During the Meiji period (1868–1912), the Empire of Japan emerged as the most developed state in Asia and as an industrialized world power that pursued military conflict to expand its sphere of influence. After victories in the First Sino-Japanese War (1894–1895) and the Russo-Japanese War (1904–1905), Japan gained control of Taiwan, Korea and the southern half of Sakhalin, and annexed Korea in 1910.

As Japanese trade with foreign powers expanded, and Japanese merchant shipping begam to open trade ith Europe and Asia, the Japanese found Aceh a useful port of call and in 1870, in a treaty with the Sultan of Aceh and with the tacit agreement of the British (who were assisting Japan in building a modern Navy), the Japanese established a protecterate over Aceh.....

Yes, dear, but... I need a German ex-colony. Gotta be German. My muse demands it be German. Fuckin' Germans... :LOL:

I've solved it.
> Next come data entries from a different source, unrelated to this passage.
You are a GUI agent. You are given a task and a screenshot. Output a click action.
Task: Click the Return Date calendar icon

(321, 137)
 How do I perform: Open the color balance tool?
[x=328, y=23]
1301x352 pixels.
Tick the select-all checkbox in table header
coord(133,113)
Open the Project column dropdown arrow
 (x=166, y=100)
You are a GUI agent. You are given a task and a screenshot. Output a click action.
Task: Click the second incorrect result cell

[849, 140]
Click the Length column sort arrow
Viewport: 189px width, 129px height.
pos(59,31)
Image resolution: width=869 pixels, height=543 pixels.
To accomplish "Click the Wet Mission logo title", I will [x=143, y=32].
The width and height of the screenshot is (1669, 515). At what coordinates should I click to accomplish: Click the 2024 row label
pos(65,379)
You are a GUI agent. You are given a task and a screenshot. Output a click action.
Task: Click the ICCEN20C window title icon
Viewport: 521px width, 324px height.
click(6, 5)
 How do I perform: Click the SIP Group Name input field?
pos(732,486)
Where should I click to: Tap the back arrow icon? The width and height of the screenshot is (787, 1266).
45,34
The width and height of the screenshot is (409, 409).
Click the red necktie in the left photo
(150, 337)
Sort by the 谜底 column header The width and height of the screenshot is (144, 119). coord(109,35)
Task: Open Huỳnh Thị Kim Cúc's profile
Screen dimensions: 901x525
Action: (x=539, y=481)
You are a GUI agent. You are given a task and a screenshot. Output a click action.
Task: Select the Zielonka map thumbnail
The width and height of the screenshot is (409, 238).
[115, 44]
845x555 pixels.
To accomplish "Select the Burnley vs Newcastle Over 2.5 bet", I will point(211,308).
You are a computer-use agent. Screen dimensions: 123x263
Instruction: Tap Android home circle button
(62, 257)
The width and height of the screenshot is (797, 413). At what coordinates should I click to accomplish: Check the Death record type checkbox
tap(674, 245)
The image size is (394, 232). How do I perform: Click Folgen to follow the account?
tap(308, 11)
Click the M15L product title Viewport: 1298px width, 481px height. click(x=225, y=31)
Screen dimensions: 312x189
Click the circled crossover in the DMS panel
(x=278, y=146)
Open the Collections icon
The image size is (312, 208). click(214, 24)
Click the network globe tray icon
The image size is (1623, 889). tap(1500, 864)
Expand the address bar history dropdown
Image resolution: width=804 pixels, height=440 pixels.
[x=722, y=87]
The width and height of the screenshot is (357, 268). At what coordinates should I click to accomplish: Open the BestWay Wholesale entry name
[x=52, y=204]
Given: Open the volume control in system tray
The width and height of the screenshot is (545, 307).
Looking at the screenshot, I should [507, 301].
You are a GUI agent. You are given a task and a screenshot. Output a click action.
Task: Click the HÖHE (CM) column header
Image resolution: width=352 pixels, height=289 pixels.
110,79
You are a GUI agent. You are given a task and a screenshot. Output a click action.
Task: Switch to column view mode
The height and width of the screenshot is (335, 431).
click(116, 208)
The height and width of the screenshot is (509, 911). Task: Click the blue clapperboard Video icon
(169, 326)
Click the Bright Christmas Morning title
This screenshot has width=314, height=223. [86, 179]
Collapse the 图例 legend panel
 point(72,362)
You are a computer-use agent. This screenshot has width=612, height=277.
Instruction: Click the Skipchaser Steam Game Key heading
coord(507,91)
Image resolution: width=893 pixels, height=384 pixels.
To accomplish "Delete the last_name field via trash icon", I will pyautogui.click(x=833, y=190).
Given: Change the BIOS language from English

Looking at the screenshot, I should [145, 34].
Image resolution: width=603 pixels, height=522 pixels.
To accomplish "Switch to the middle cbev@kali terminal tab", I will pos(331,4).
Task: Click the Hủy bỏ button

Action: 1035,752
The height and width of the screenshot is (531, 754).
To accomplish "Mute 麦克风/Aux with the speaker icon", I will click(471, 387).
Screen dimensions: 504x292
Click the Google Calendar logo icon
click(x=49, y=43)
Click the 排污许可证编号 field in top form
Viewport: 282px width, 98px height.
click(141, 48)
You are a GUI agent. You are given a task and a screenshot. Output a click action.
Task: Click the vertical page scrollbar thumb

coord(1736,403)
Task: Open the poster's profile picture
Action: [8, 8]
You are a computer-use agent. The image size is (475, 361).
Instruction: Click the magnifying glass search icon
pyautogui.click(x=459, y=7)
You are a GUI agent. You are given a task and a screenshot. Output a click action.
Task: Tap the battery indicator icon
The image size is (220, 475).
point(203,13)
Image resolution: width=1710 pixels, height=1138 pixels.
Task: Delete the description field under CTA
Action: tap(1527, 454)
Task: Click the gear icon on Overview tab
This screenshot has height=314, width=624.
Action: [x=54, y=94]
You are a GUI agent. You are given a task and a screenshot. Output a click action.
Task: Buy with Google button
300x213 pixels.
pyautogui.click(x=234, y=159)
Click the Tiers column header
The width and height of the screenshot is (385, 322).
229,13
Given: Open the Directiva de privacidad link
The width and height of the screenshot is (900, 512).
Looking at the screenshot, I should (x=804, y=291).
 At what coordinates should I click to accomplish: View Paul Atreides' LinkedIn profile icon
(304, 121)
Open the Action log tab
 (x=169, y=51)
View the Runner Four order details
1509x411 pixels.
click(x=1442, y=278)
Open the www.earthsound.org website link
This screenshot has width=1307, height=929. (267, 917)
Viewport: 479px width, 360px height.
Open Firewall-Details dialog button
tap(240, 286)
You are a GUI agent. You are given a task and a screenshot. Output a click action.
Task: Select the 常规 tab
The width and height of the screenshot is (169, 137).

I've got one, on the equator just south of Singapore. My original location was off Aceh, but for complex diplomatic reasons, it's got to be on the Equator.

I know. I'm high-maintenance. I went ahead and invented an island. Easier all around.
 
Yes, dear, but... I need a German ex-colony. Gotta be German. My muse demands it be German. Fuckin' Germans... :LOL:

I've solved it. I've got one, on the equator just south of Singapore. My original location was off Aceh, but for complex diplomatic reasons, it's got to be on the Equator.

I know. I'm high-maintenance. I went ahead and invented an island. Easier all around.
Ah, you mean Pulau Jerman.
 
I can reveal that my entry is also set in the 1920s, primarily in Malaya. I have taken a few liberties with the timing of actual events, hopefully @Voboy's historical brain will forgive them.
 
I can reveal that my entry is also set in the 1920s, primarily in Malaya. I have taken a few liberties with the timing of actual events, hopefully @Voboy's historical brain will forgive them.

Oh, absolutely. I impose limits on me, not others!